I waited for her to stop yelling and lapse back into crying. She did.
“Listen, I’ll make some calls down there. Maybe he got busted or something in Massachusetts. Maybe they haven’t given him a phone call. I don’t know. It could be anything. Maybe’s he’s sick in a hospital. Maybe he was in a car accident. It could be anything. Really, I’m not just saying that. I really think you’re getting upset about something that might not have happened.”
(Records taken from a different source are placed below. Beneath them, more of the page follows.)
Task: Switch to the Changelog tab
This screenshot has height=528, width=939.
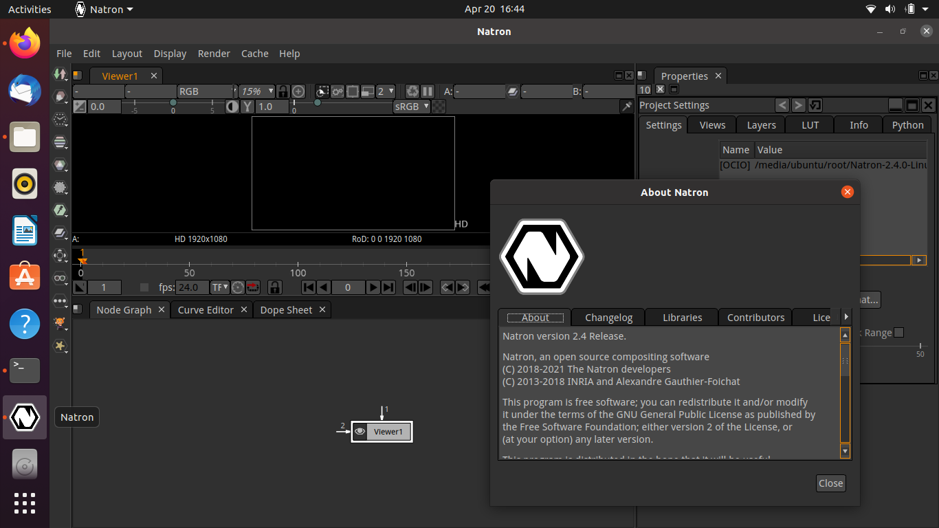Action: (608, 318)
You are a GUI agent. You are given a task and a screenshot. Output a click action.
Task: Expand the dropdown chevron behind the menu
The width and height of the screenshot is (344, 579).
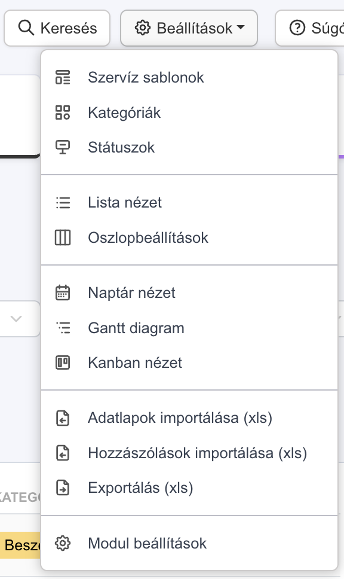point(16,319)
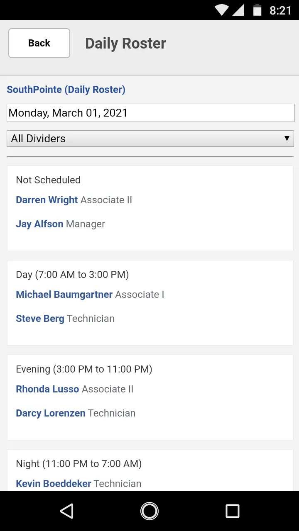299x531 pixels.
Task: Tap the cellular signal icon
Action: point(238,10)
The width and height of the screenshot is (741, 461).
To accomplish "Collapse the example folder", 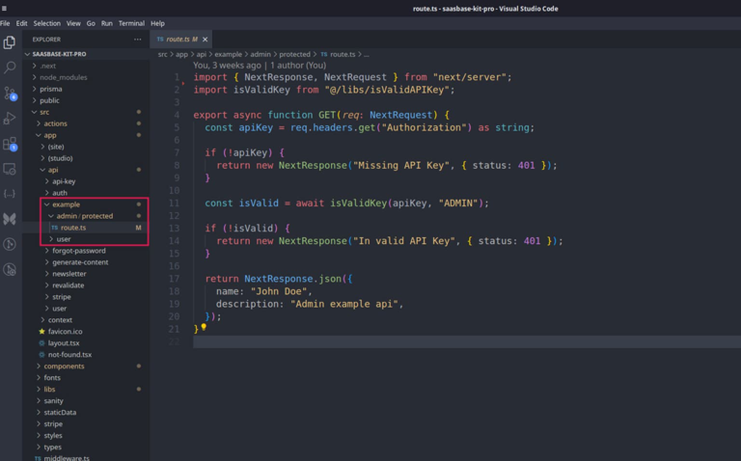I will (x=66, y=204).
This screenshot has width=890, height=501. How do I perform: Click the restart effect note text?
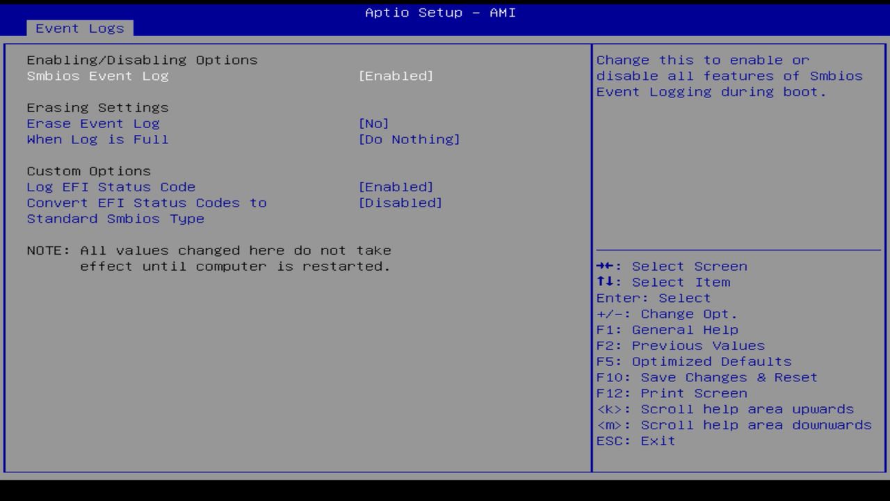209,258
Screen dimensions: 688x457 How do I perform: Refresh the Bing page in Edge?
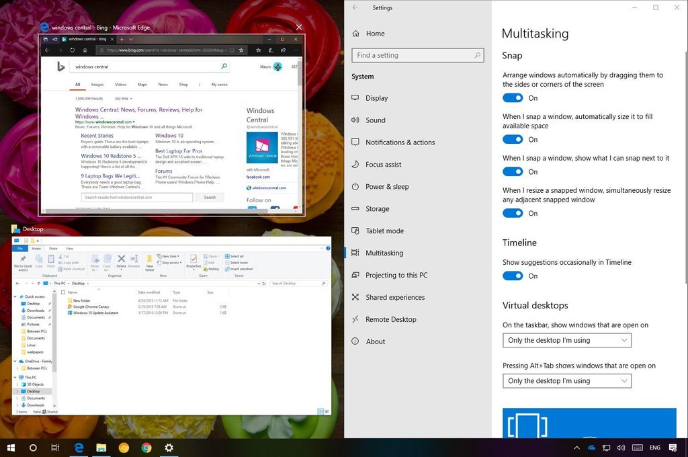point(72,50)
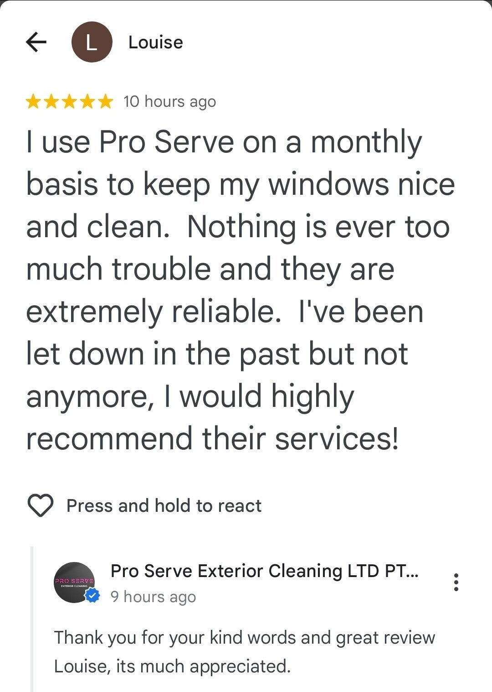This screenshot has width=492, height=692.
Task: Tap the grey reply thread bar
Action: point(32,619)
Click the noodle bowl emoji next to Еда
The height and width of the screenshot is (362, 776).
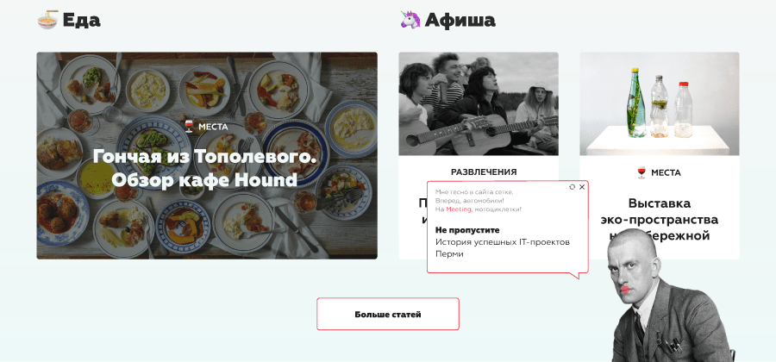click(x=47, y=20)
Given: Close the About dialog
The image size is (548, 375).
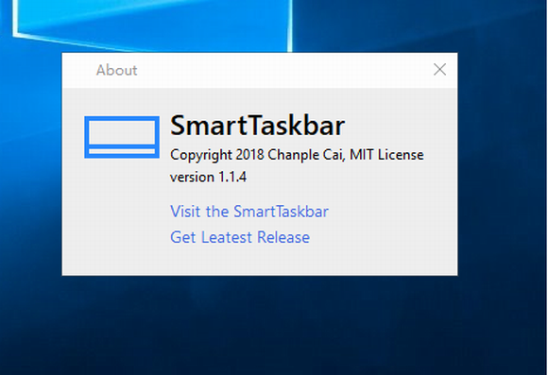Looking at the screenshot, I should point(439,70).
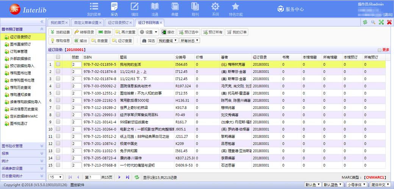394x189 pixels.
Task: Click the 退出 logout link
Action: pos(388,14)
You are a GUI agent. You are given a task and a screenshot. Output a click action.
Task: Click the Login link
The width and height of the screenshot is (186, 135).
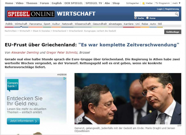pos(160,9)
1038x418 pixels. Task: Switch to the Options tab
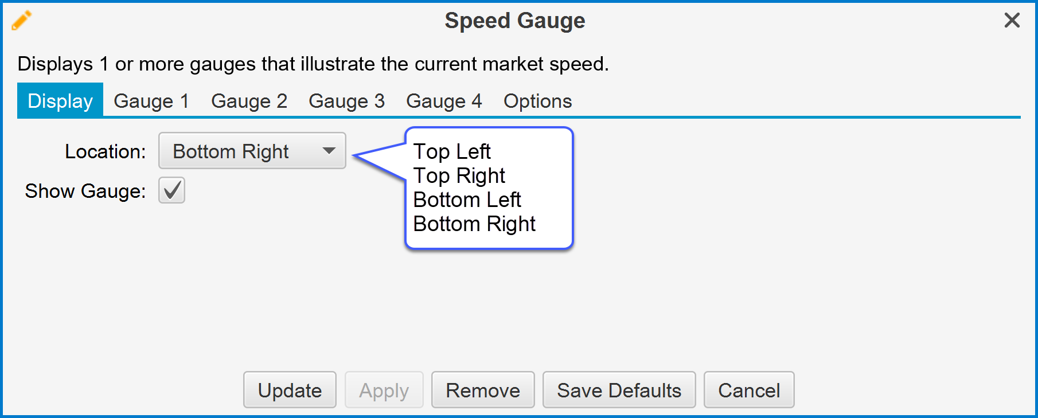pyautogui.click(x=537, y=101)
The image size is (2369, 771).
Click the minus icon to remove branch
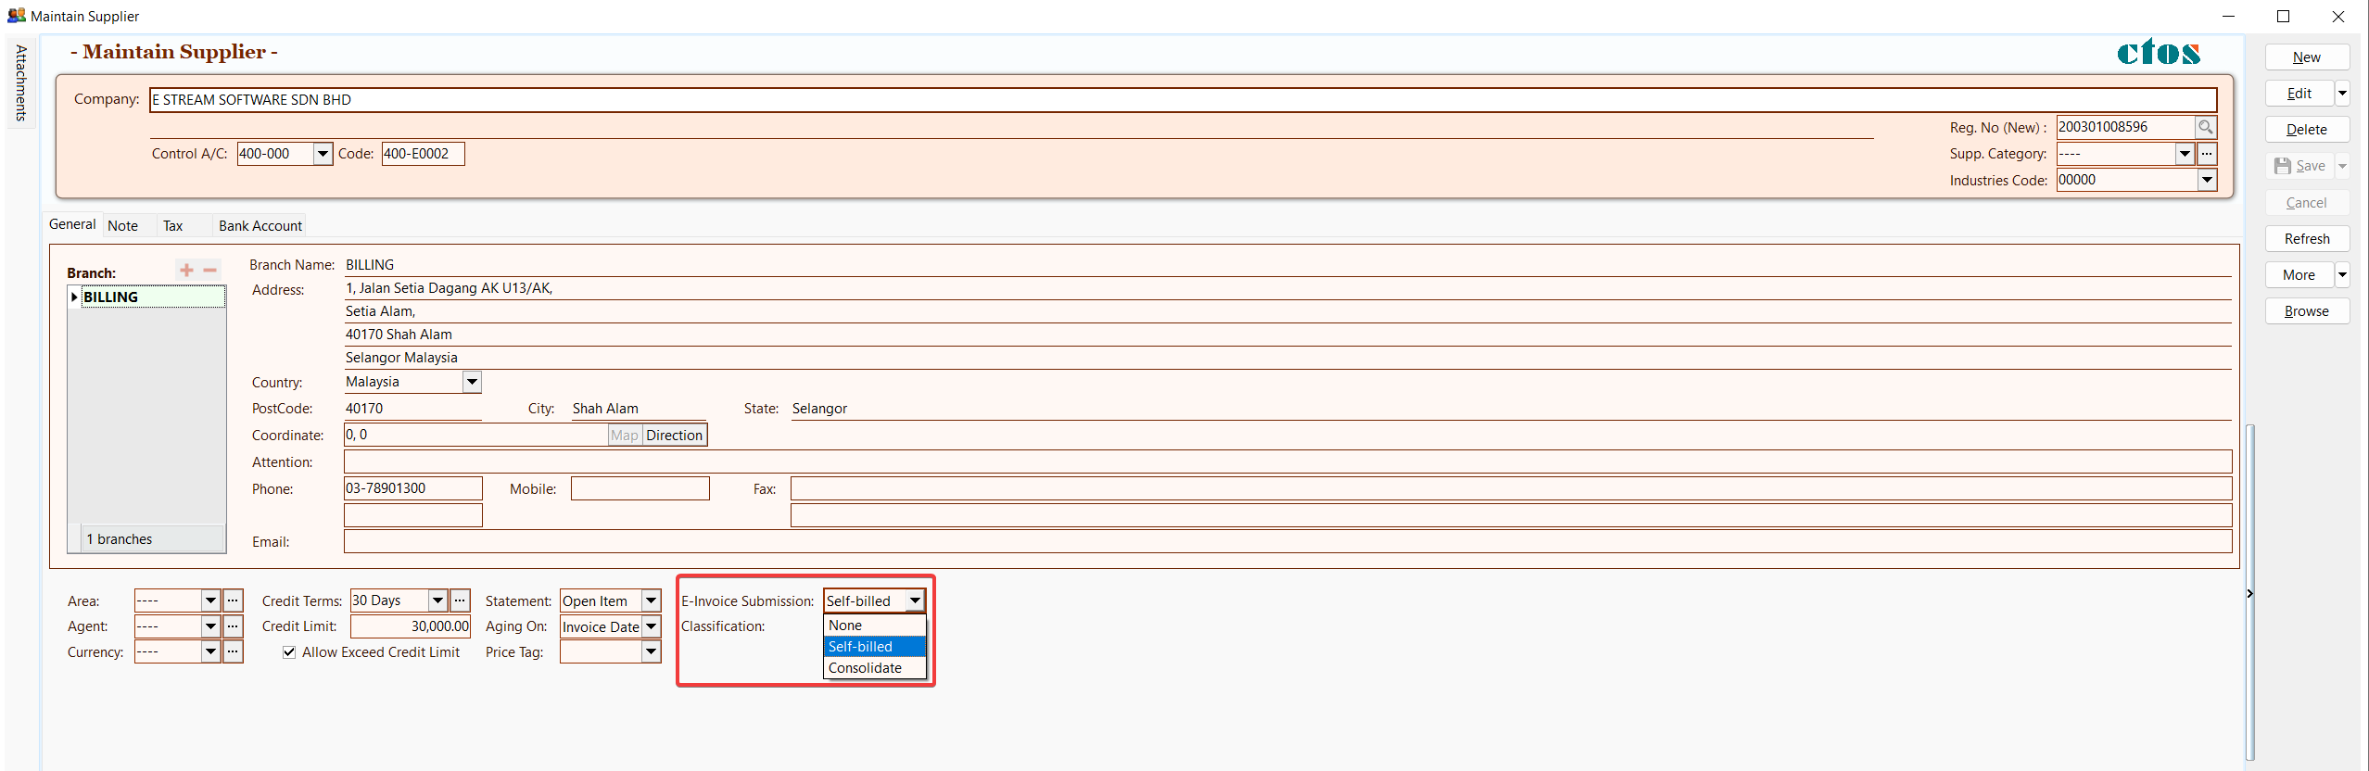click(210, 271)
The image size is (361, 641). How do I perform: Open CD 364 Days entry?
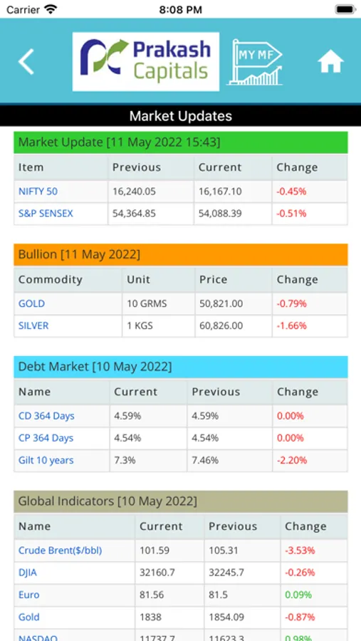point(46,416)
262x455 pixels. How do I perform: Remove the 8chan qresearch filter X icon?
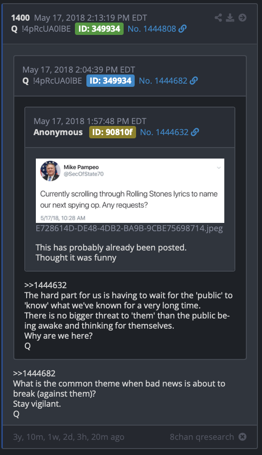click(242, 437)

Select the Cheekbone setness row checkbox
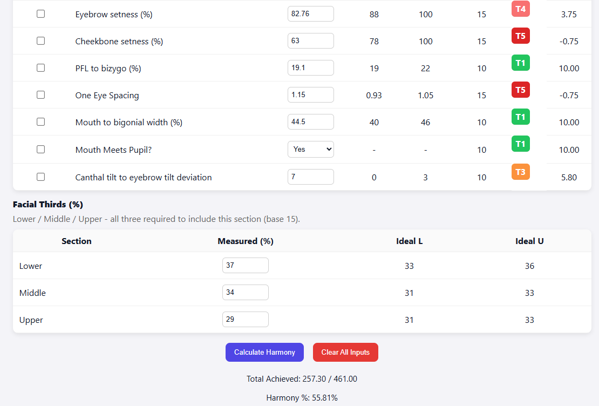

“Oh, you don’t know those people, you don’t know how they are; they just kill you, like it’s nothing, like it’s nothing, no big deal, nothing.”
“But wouldn’t Bobby know that?”
“Oh, Bobby, he’s so cocky.”
She sobbed. The old couple came back out and stopped in front of me. The man looked in his bag and told his wife he was going back for ketchup. The wife looked at me and backed up against the wall.
“He’s not afraid,” Melanie was saying. “He thinks everything’s fine, and I told him it wasn’t. I told him, I said, ‘Don’t do this. Stay up here. Don’t get involved with those people again.’ I told him that and now, oh, my God . . .”
“Maybe it’s time to go to the police,” I said. “Speaking of which, you know the DEA was working your road Tuesday?”
“How do you know that?”
“I just know.”
The old woman looked at me and turned and went back inside.
“Oh, no,” Melanie said. “I can’t go to them. And tell them? Tell them all of it?”
“Yeah.”
“They’d kill me.”
“Melanie, I don’t think it’s like that. This Paco guy was a lightweight. I mean, compared to what you’re talking about. And some of his buddies went after me and they weren’t much better. They couldn’t find Florence if you drove them to the town line.”
I heard her sigh.
“Jack, this is what Bobby told me. He told me the Valley guys were setting up in Lewiston for crack. Too many cops in Massachusetts. The people who actually do the dealing are Dominicans. The ones with the money are Colombians.”